## Exercise
Below are records; count the lines that contain "inside" and state only that count.

--- --- ---

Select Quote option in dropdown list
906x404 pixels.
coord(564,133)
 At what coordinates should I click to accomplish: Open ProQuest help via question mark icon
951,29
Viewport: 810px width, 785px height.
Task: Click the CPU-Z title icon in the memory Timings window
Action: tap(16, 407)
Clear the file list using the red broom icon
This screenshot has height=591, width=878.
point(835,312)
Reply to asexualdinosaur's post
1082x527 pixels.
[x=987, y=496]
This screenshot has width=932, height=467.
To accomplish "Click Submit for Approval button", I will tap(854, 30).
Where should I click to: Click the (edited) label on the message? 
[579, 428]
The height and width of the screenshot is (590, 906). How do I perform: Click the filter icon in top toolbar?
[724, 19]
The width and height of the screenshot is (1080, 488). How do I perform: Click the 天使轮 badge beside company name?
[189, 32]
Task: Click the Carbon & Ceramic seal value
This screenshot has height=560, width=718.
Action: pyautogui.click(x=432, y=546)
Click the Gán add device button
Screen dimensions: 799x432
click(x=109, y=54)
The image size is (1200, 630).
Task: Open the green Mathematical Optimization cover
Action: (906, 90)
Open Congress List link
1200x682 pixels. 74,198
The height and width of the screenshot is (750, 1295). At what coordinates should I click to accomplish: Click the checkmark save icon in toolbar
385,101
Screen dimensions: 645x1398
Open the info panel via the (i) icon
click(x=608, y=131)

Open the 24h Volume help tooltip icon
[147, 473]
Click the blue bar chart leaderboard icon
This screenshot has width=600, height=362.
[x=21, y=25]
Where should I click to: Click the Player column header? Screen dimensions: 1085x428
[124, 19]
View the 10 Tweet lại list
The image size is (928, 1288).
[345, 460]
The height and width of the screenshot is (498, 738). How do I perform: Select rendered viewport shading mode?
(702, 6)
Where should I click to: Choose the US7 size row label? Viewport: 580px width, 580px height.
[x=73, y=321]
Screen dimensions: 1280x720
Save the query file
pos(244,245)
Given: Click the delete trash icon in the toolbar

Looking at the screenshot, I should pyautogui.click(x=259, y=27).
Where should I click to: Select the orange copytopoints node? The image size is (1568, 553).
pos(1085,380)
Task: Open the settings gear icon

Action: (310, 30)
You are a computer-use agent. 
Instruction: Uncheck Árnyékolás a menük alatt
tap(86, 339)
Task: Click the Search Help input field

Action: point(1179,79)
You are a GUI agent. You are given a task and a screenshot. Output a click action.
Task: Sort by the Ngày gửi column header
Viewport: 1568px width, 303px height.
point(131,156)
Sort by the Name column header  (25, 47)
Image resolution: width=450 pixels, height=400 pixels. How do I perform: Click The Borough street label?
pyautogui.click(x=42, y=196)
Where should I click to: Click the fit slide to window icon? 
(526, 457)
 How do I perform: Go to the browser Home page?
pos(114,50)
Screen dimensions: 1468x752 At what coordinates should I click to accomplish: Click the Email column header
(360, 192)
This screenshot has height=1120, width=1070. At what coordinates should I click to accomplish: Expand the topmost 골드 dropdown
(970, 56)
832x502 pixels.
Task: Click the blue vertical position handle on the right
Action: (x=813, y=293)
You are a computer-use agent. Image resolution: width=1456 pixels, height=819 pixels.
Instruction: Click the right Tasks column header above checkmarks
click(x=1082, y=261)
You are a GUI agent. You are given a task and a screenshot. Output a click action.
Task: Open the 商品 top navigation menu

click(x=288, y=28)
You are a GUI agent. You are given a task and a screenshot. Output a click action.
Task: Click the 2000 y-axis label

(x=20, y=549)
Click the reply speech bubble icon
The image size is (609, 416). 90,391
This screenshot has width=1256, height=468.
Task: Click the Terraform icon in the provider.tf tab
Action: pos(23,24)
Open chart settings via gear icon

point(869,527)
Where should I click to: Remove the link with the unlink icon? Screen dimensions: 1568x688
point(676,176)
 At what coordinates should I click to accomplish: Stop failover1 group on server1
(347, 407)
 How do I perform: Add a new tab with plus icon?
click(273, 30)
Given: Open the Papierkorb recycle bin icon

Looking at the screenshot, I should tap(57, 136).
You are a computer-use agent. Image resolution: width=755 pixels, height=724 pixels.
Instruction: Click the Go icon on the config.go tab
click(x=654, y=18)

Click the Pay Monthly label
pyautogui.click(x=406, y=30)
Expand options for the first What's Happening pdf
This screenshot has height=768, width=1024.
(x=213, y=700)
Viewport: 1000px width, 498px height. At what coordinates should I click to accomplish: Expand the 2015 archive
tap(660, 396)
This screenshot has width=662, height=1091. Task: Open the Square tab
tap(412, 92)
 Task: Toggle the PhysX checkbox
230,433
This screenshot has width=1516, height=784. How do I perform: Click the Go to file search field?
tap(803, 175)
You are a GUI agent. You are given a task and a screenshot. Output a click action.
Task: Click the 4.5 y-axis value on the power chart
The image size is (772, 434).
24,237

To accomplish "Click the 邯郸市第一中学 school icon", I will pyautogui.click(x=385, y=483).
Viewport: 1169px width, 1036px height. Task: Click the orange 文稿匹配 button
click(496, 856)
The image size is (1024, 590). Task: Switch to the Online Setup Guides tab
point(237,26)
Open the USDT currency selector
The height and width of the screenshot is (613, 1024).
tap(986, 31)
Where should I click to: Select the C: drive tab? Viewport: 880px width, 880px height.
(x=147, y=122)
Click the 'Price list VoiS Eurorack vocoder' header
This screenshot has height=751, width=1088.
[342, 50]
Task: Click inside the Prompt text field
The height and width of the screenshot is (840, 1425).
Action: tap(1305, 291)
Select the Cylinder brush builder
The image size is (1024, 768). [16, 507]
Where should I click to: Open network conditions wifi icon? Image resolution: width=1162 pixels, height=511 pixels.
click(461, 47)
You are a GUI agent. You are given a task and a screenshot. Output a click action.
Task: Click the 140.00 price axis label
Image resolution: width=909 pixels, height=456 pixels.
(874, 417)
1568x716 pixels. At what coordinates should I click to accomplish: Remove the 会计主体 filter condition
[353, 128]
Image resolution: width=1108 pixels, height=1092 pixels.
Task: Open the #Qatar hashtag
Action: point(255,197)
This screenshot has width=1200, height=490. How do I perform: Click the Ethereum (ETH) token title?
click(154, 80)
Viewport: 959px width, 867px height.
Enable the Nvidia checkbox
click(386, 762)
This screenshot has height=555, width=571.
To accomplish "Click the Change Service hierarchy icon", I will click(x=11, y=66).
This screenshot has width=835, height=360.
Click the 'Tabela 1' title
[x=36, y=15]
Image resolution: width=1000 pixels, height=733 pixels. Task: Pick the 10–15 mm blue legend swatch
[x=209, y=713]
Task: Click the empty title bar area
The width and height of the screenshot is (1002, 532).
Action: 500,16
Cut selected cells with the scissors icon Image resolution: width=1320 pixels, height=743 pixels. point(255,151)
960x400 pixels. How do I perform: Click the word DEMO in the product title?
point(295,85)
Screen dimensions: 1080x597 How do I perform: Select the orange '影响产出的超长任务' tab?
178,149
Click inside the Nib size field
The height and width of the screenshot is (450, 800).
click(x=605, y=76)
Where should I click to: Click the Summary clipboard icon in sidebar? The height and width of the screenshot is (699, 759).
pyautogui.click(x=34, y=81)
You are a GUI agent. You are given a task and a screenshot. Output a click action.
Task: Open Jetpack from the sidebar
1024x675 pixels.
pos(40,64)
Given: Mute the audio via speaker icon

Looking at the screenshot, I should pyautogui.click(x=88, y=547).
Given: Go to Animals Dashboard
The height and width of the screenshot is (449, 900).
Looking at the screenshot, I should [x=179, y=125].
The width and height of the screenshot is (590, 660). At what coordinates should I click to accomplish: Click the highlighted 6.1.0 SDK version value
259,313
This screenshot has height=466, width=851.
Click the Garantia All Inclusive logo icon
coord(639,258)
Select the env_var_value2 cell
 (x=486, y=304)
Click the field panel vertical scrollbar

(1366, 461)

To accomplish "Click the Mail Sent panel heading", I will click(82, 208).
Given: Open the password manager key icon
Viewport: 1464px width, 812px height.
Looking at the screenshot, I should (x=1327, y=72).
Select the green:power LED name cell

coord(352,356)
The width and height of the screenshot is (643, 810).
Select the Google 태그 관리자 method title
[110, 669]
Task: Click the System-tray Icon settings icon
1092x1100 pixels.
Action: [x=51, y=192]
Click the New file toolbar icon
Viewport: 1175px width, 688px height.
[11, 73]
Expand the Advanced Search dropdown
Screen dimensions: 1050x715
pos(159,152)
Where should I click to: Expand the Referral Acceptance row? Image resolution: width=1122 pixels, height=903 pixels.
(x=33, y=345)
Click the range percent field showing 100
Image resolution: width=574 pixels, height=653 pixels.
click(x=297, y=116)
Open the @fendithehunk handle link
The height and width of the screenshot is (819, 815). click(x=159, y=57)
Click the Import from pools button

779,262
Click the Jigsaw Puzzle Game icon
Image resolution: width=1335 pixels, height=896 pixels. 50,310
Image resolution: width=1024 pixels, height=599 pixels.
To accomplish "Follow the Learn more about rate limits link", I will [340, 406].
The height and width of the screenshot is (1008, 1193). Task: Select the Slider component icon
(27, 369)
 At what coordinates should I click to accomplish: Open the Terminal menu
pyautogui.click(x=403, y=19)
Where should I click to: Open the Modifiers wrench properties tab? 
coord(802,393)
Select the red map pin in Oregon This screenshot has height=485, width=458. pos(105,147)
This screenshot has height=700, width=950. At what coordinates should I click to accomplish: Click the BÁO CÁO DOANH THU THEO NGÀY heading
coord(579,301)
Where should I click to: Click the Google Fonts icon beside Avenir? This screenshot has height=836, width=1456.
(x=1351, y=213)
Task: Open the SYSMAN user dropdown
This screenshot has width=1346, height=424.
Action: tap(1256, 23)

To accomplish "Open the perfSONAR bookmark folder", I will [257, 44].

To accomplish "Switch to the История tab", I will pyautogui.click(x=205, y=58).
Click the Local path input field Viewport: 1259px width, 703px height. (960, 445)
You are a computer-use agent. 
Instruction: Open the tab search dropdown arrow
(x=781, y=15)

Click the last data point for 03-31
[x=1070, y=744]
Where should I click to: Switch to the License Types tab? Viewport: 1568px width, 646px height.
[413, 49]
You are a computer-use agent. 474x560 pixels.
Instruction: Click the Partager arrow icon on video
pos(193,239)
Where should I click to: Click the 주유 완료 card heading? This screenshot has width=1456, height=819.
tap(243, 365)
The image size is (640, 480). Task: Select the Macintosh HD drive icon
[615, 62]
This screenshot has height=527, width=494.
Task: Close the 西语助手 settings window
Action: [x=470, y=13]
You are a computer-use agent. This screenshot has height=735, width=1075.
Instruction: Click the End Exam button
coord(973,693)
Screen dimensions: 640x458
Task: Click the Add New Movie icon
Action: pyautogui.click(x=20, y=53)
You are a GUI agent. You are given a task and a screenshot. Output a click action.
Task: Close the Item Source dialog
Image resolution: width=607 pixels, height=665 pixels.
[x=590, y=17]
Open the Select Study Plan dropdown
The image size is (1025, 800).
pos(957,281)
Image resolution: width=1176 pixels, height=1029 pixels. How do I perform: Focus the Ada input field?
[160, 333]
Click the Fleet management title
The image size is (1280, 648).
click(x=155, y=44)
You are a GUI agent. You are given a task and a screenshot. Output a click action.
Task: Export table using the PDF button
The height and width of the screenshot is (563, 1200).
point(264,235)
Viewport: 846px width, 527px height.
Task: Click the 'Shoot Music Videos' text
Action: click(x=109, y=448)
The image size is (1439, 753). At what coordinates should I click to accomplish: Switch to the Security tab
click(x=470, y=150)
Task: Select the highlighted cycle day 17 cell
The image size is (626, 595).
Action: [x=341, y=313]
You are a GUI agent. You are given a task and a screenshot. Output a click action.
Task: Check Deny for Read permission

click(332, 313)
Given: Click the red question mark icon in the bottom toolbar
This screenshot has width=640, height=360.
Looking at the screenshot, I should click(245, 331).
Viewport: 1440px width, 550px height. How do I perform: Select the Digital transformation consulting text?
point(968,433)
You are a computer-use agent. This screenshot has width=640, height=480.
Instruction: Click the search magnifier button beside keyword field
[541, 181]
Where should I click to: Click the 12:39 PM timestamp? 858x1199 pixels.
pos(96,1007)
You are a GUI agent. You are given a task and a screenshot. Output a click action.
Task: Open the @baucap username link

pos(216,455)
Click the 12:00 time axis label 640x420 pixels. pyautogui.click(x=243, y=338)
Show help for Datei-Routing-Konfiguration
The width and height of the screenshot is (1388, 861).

--- --- ---

## Result of the exercise
2